1) the result you obtain depend on the data you feed.

2) you can expect, a priori, that the sum of the numbers of cons per call
   for (atoms-in-common atoms corpus) and  (atoms-in-variance atoms corpus)
   be constant, for a given (length  atoms) and corpus.

3) your implementations are O(length(atom)*length(corpus)). This is bad.
   (Try with a lists of 1, 5, 10, 50, 100, 500, 1000, 5000, 10000 atoms.)

Also note that most implementations use rather naive algorithms for
set functions and functions like delete-duplicates.  So you better
benchmark them or read their sources, and implement this kind of
function with hashtable or other more efficient data structure if you
need the performance.


;; untested code follows:

(defun preprocess-corpus (corpus &key (test (function eql)))
  (let ((table (make-hash-table :test test))) 
      (dolist (item corpus table)
         (setf (gethash item table) t))))

(defun atoms-in-common (atoms preprocessed-corpus)
  (loop :for atom :in atoms
        :when (gethash atom preprocessed-corpus)
        :collect atom))

(defun atoms-in-common (atoms preprocessed-corpus)
  (loop :for atom :in atoms
        :unless (gethash atom preprocessed-corpus)
        :collect atom))


(dolist (corpus collection-of-corpuses)
  (let ((preprocessed-corpus (preprocess-corpus corpus)))
    (dolist (atoms collection-of-atoms)
      (assert (= (length atoms)
                 (+ (length (atoms-in-common   atoms preprocessed-corpus))
                    (length (atoms-in-variance atoms preprocessed-corpus))))))))


-- 
__Pascal Bourguignon__
From: dpapathanasiou
Subject: Re: How can "cons per call" be so different for these two very similar functions?
Date: 
Message-ID: <1157026582.389774.204270@p79g2000cwp.googlegroups.com>
Hi Pascal,

I understand that both implementations are O( length()*length() ), but
what confuses me is why metering shows a huge difference in consing,
when the two functions are essentially the same.

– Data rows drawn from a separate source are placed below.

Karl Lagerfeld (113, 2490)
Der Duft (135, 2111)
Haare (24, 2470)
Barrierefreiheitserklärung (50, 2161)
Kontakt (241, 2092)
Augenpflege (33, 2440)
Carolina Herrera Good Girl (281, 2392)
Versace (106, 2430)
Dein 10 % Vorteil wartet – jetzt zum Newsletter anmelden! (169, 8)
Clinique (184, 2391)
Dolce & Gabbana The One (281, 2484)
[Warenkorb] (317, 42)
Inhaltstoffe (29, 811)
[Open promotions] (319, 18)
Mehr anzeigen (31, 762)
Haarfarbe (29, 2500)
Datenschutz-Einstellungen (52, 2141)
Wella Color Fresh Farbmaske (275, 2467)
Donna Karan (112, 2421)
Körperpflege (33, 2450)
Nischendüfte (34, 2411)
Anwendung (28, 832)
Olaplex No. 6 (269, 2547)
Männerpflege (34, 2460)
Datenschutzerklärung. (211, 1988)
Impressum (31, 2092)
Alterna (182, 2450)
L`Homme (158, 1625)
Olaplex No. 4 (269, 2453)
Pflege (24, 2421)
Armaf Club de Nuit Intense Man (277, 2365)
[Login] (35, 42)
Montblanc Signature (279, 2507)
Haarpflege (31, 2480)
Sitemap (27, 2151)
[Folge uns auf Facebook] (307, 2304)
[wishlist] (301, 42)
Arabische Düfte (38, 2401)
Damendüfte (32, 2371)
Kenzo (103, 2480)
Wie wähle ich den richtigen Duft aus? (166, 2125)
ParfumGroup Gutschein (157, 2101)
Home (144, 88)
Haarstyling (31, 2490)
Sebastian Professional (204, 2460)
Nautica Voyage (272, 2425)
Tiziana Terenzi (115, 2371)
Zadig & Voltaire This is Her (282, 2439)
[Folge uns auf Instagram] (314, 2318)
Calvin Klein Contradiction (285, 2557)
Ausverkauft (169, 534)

As I said, I thought initially that the extra (not) statement in the
second function may be the culprit, but as you said, that should have
no bearing on it.

Is it something wrong with the metering package or my use of it?  I
tried it several times, and in each case the cons per call ratios were
the same, i.e. about 110 cons per call for the first function, and over
7,100 for the second.

P.S. Thanks for the idea of pre-processing one of the lists: the first
of the two lists gets run through both functions over and over again
(i.e. we are checking sets of candidate lists versus a target list, so
preprocessing the target list would save us processing cycles).
From: Thomas A. Russ
Subject: Re: How can "cons per call" be so different for these two very similar functions?
Date: 
Message-ID: <ymiac5ksbfz.fsf@blackcat.isi.edu>
"dpapathanasiou" <···················@gmail.com> writes:

> Hi Pascal,
> 
> I understand that both implementations are O( length()*length() ), but
> what confuses me is why metering shows a huge difference in consing,
> when the two functions are essentially the same.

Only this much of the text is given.